Brentwood Council, which spends more than £140,000 a year on flytipping collection, has blamed criminal gangs for the problem.

Brentwood says it deals with three to four flytips every day. It says there has been a steady increase in commercial flytips across the borough, occurring mainly in rural areas particularly Navestock.

Between 2012 and 2020, the numbers across the borough fluctuated between just more than 400 and just less than 800 a year.

But it has risen sharply since then, doubling in just the last two years to more than 1,400 incidents per year.

MORE NEWS: Planned solar farm next to sewage works could power 5,000 homes

The council has now said it is working towards an adjoining operation between Brentwood, Epping Forest, Havering and Essex Police to crack down on gangs depositing waste—some of which is toxic and needs to be cleaned up by specialists.

Paul Brace, interim director for communities and health at Brentwood Council, told a meeting on December 2: “There will be a meeting between Brentwood, Epping Forest, Havering and the police around a joint operation to try and reduce [flytipping].

“We are making great strides forward in actually getting to the bottom of who is causing this blight to some parts of the borough.

“In the next couple of months, we’ll have a programme in place in stopping some of that coming in and catching some of those who are doing it, which is organised crime, so we can stem it before it gets here.”

In July, Brentwood Council appealed for help in tackling organised gangs illegally dumping waste, including thousands of gallons of toxic sludge that cost £25,000 to clean up.

In the six months up to May 2024, the borough saw 621 incidents of flytipping, the same number recorded between April 2017 to April 2018.

The council said in April this year that an unprecedented number of large-scale flytips, with large fuel tanks each containing up to 1,000 litres of waste oil product, were dumped in Warley—two in Green Lane, two in Home Farm Road, and one in Beredens Lane.

At Home Farm Road, one of the tanks split as it crashed to the ground after being pushed off the back of a flatbed truck.

This resulted in the closure of the road and an extensive clean-up operation, costing the taxpayer thousands of pounds.

The cost of these flytips alone has been estimated at £25,000, although Essex County Council will cover the disposal costs, which are in the region of £12,000.

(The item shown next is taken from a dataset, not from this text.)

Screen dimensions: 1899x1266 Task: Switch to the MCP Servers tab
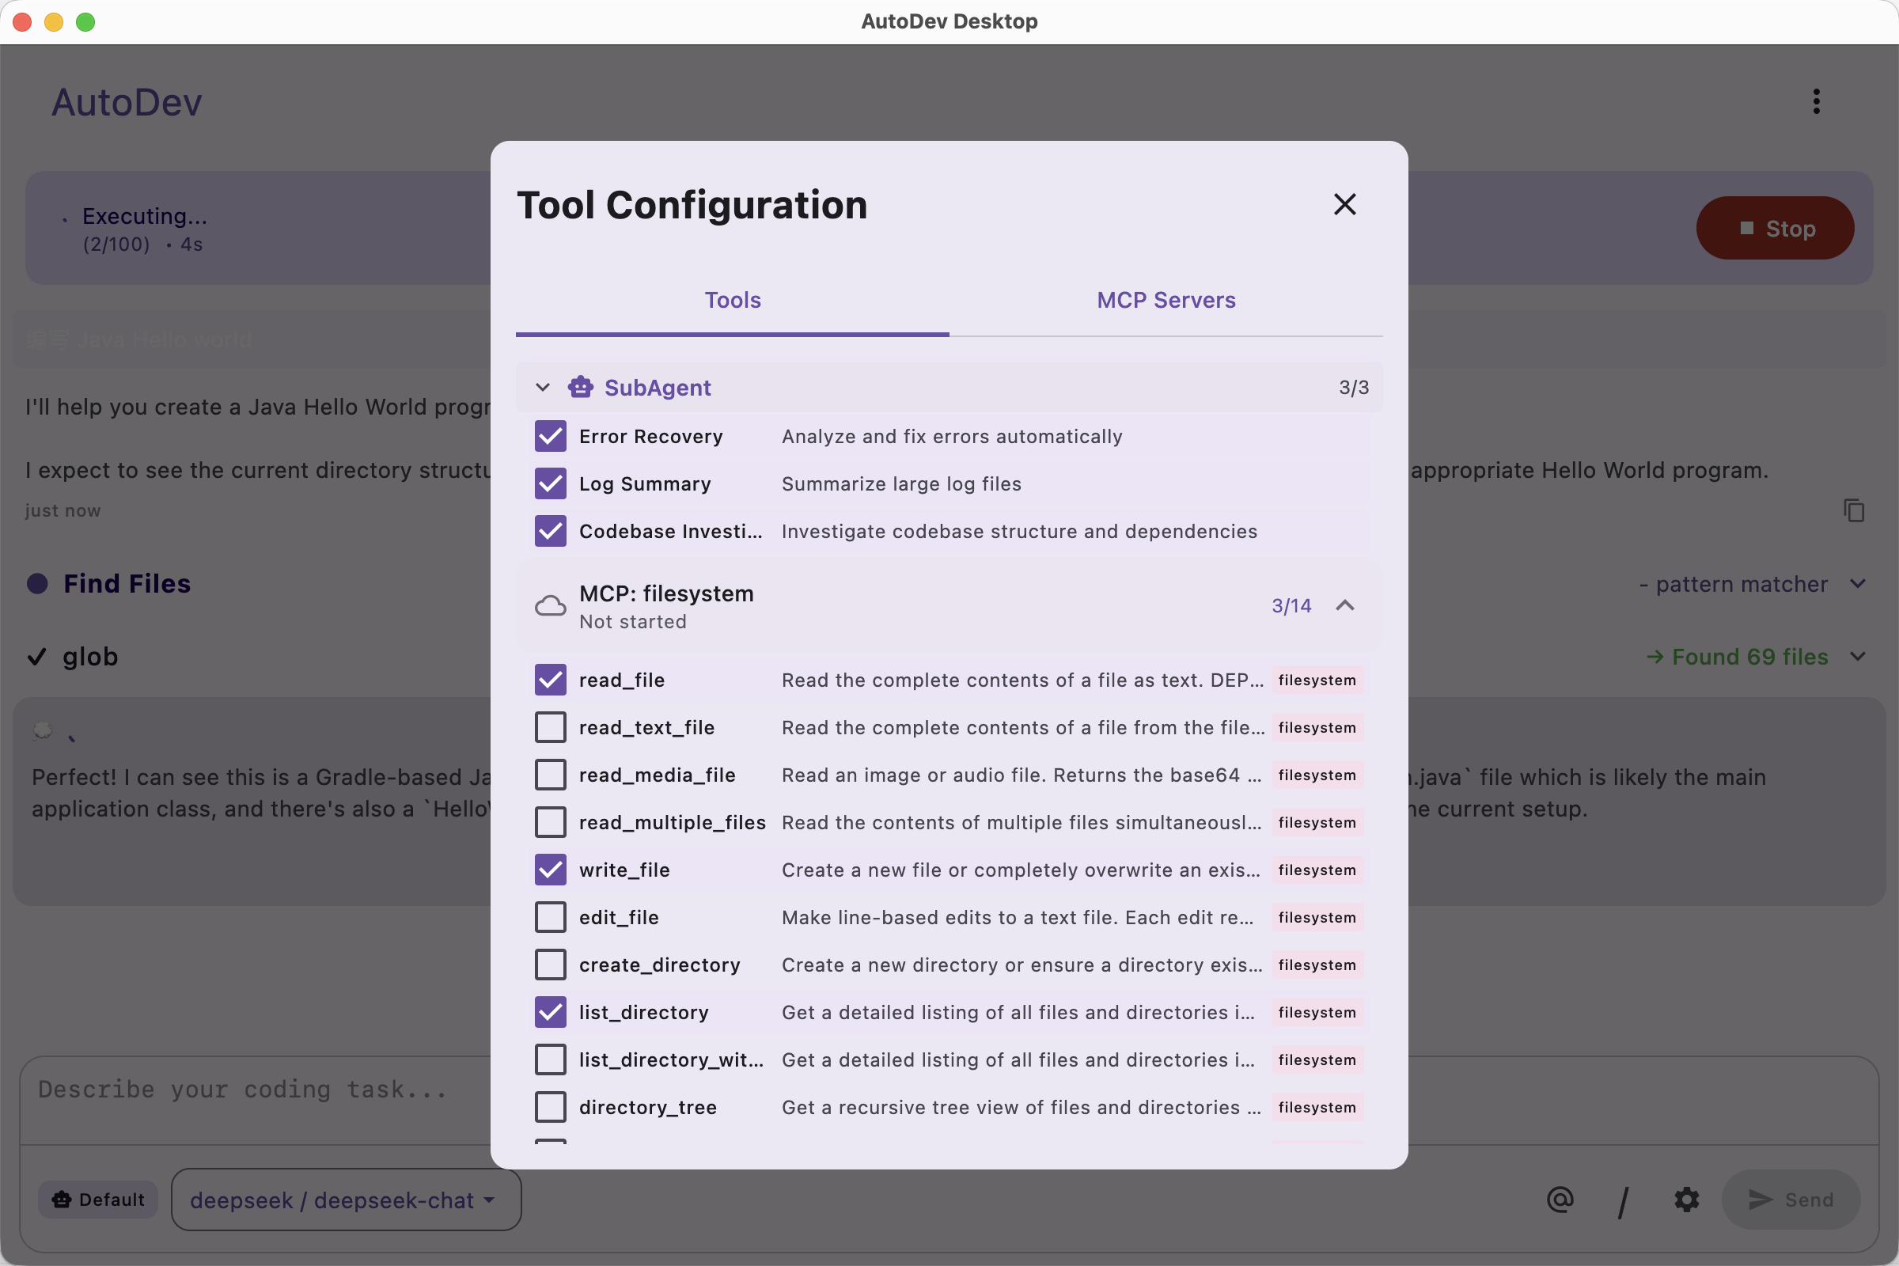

In January a huge pile of up to 20 tonnes of “potentially hazardous waste” was dumped in the Weald Country Park car park in Brentwood – a popular beauty spot and a school drop-off and pick-up point.

Councillor Barry Aspinell, Brentwood Council leader, said: “This has been an ongoing battle against organised criminal gangs and others that have been plaguing our borough for an awfully long time.

“This was the subject of my very first meeting in this chair and it hasn’t gone away - in fact some of it has got worse.

“We have had more flytips than in the past, and we are looking at this from all angles to assist clean-up quicker and prevent and prosecute if people are caught.”